Adolescents have distinct sexual and reproductive health needs that remain unmet, mainly as a result of lack of knowledge, social stigma, laws and policies preventing delivery of contraception and abortion to unmarried (or any) adolescents, and judgmental attitudes amidst service providers. This new law will further worsen the challenges faced by adolescents in accessing contraceptives or general sexual health information.

A study done by N. Woollet et al (2021) recommended that to preserve sexual and reproductive health, adolescents must have access to accurate information and to the safe, effective, affordable and acceptable contraception method they choose. This recommendation echoes what have been the calls by all who are implementing sexual and reproductive health programmes for young people in Zimbabwe. The calls have been focused on access to services. Yet, here we are, with a law that criminalises early sexual activity.
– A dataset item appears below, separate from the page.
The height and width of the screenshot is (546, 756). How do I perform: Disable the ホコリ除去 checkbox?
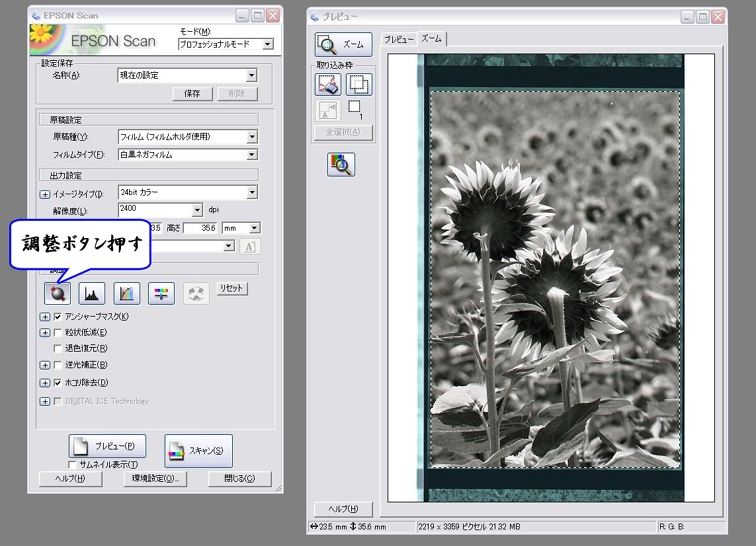pos(57,382)
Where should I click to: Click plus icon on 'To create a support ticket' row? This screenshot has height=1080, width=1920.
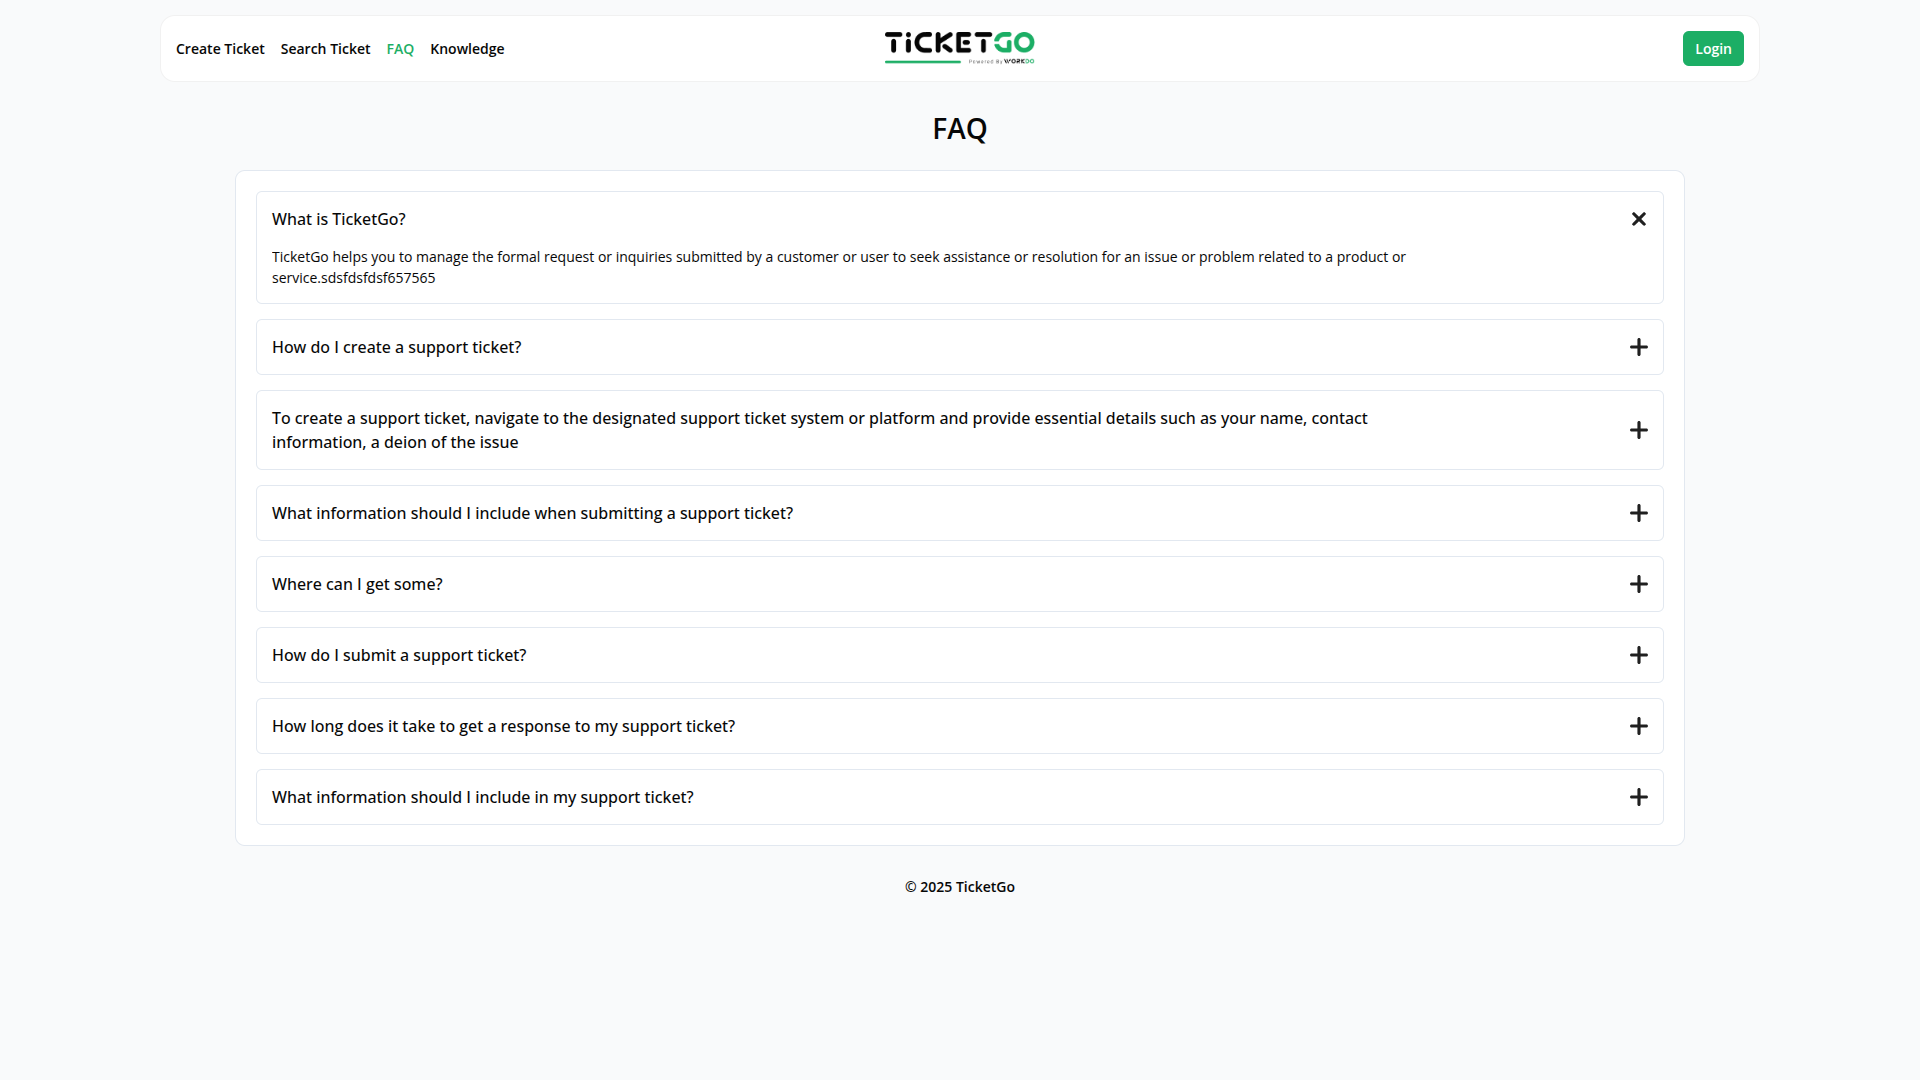point(1638,430)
Even if the new law criminalises sexual intercourse with someone below 18 years, there is still a need for access to sexual and reproductive health services. We must not assume that because of the new law young girls will suddenly stop having sexual intercourse. There has been this tendency to ignore the fact that adolescents are having sex and falling pregnant.

On the upside, before, it could be hard for teenagers to access an abortion. Now that the age of consent for sexual intercourse has been put at 18 years, one can conclude that according to the law, everyone who falls pregnant below age 18 has been raped. Therefore, these girls should be allowed to have a termination of pregnancy if their parents choose to.

This is because the Termination of Pregnancy Act (1977) stipulates that termination is allowed if the pregnancy is because of unlawful sexual intercourse, which can either be rape or incest. Termination should be made accessible if there is a birth certificate to confirm that the adolescent is below 18 years. There should be no requirement of court processes. the girls who fall pregnant were raped if we are to use the Protection of Children and Young Person’s Act as producing a birth certificate would show the age of the girl. Offering adolescents safe abortions will reduce maternal deaths that result from unsafe abortions.

I also call upon schools to give comprehensive sexuality education to adolescent girls that includes information on contraceptives. The focus should be on both preventing early sexual debut as well as preventing adolescent pregnancies. While the Ministry of Education has put several measures to address the problem of early pregnancies, more can be done. Everyone has a role to play in preventing adolescent pregnancies, the families, community and schools.

Lastly, adolescents who choose to continue with their pregnancy should be allowed to continue in school as outlined in the Education Amendment Act of 2020.